## SET TASK
Please echo the listing below word for word, beginning at the line that contains "Screen dimensions: 1080x922" and continuing through the end of the listing, with both ends included. Leave the pictures out of your copy.
— start —
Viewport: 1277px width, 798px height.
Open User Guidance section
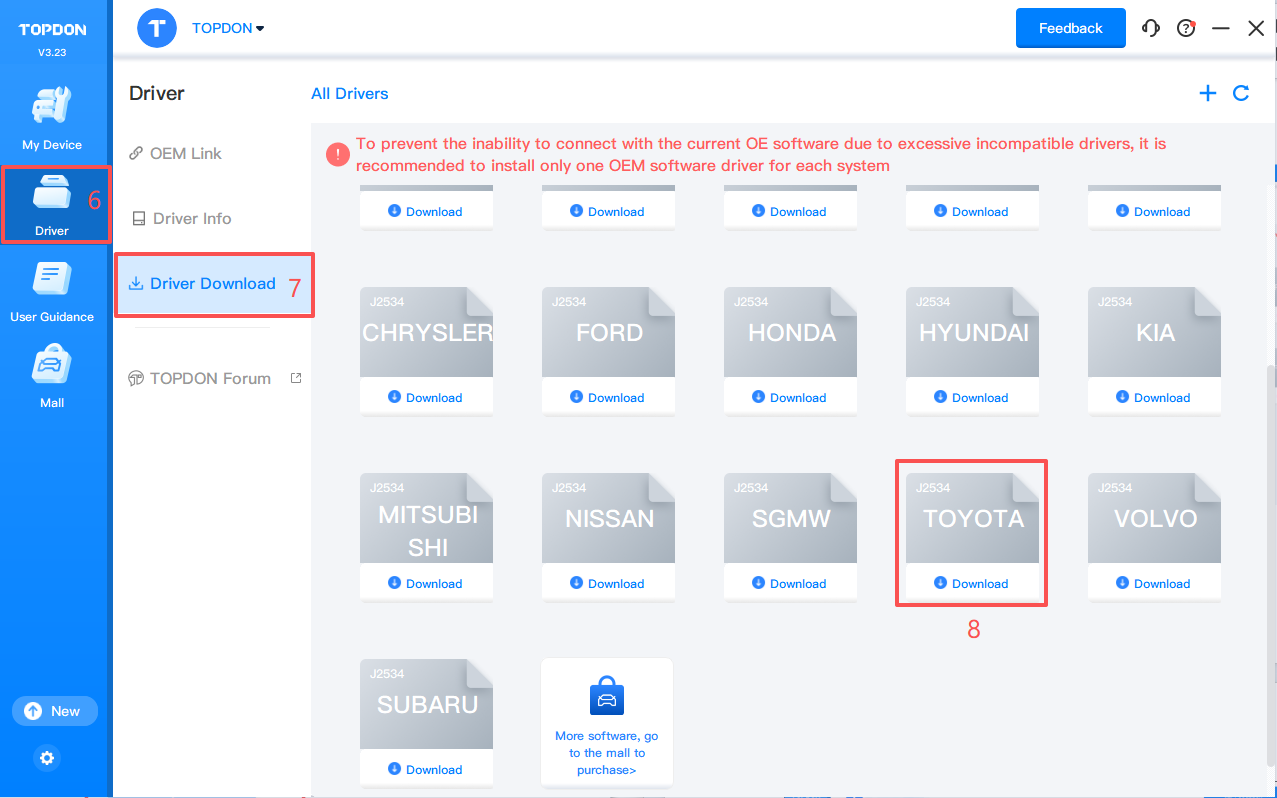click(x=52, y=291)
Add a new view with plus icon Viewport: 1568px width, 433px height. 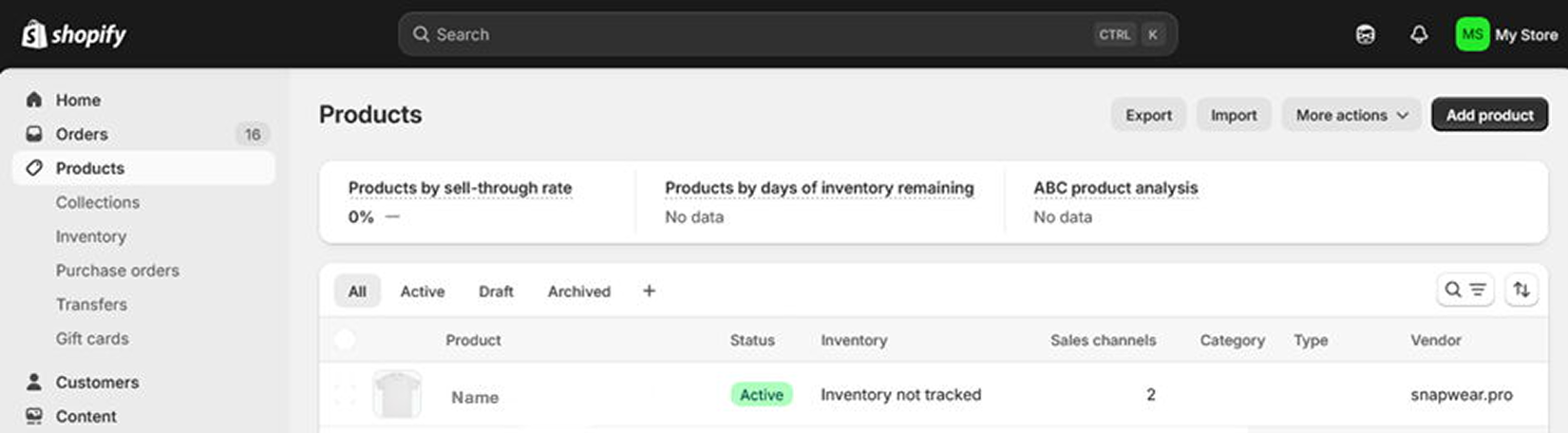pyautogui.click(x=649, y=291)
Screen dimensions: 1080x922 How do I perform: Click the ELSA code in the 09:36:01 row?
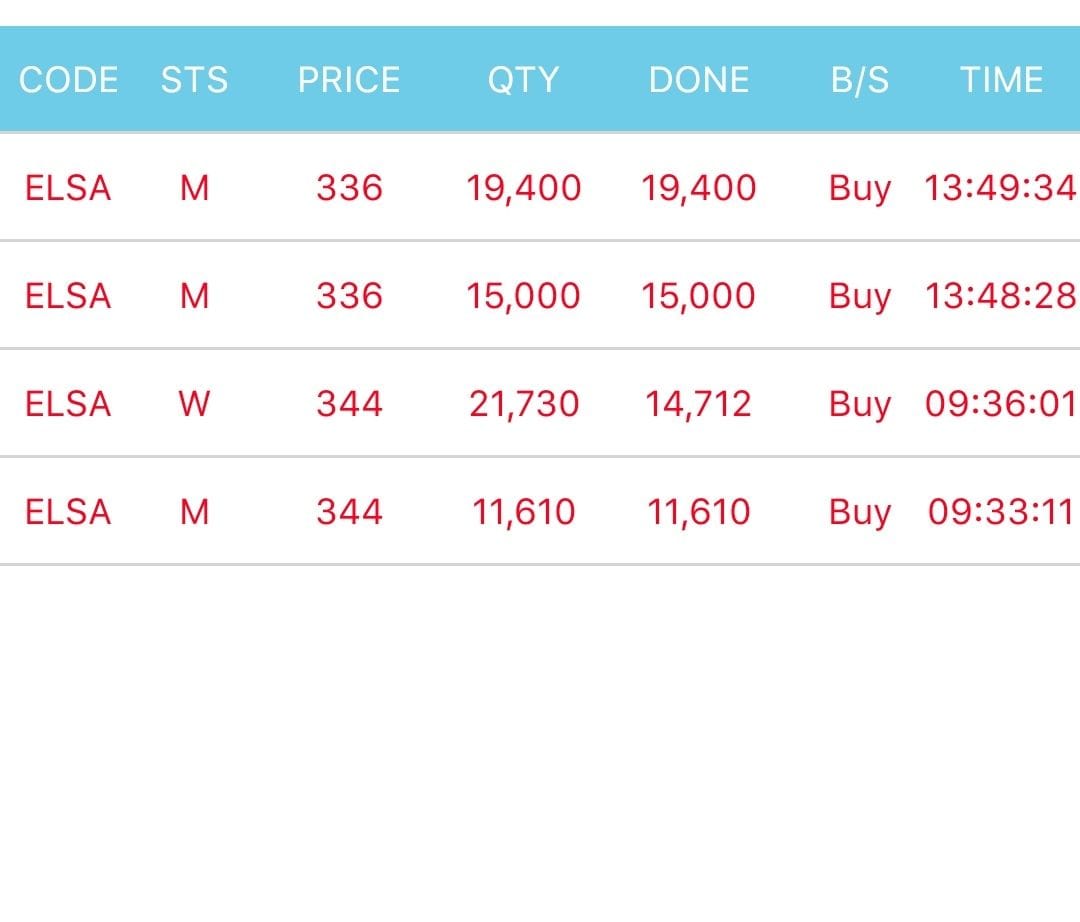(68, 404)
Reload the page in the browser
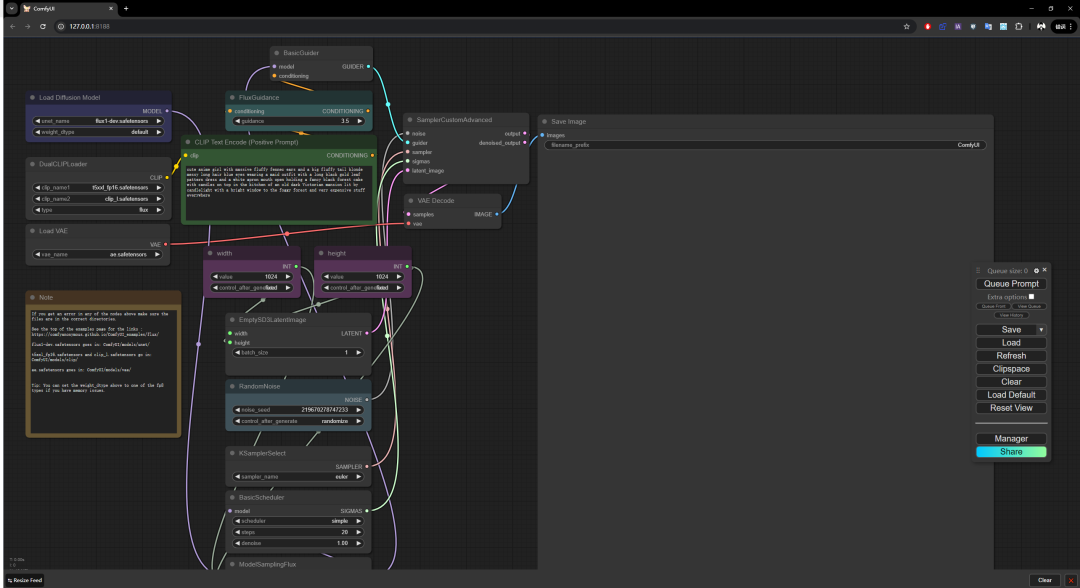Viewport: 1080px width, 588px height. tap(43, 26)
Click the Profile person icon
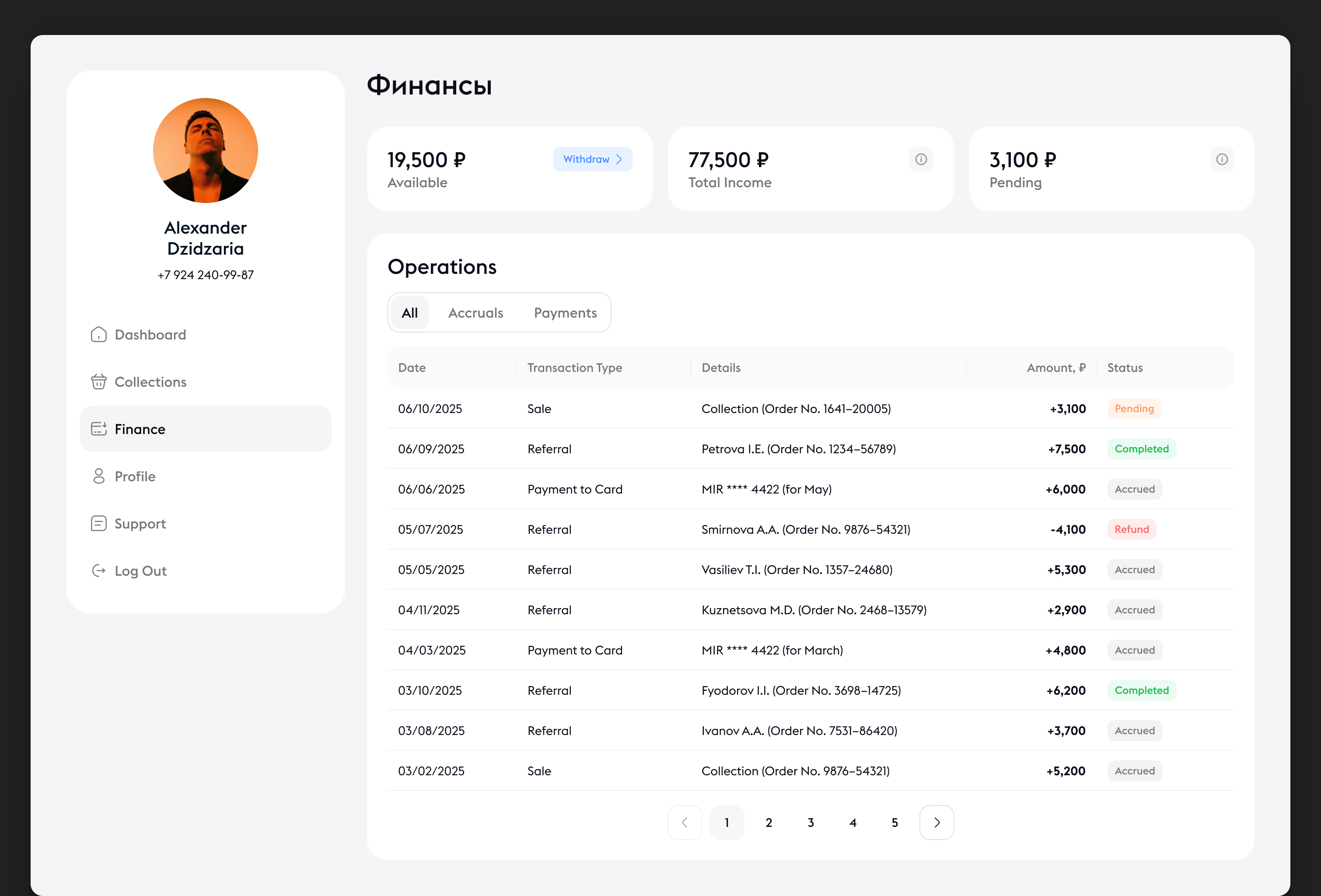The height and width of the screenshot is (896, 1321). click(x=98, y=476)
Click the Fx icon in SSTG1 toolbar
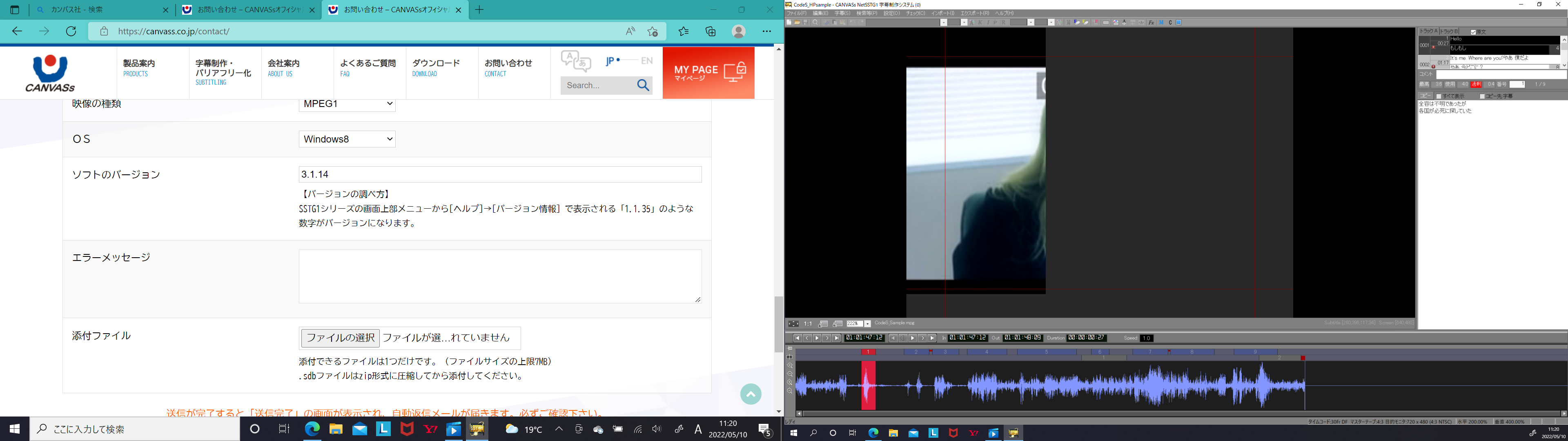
— end —
## EXERCISE ANSWER
Screen dimensions: 1080x922 How do I perform: Click the ELSA code in the 09:36:01 row?
(68, 404)
Reload the page in the browser
Viewport: 1080px width, 588px height. tap(43, 26)
Click the Profile person icon
The height and width of the screenshot is (896, 1321). click(x=98, y=476)
Click the Fx icon in SSTG1 toolbar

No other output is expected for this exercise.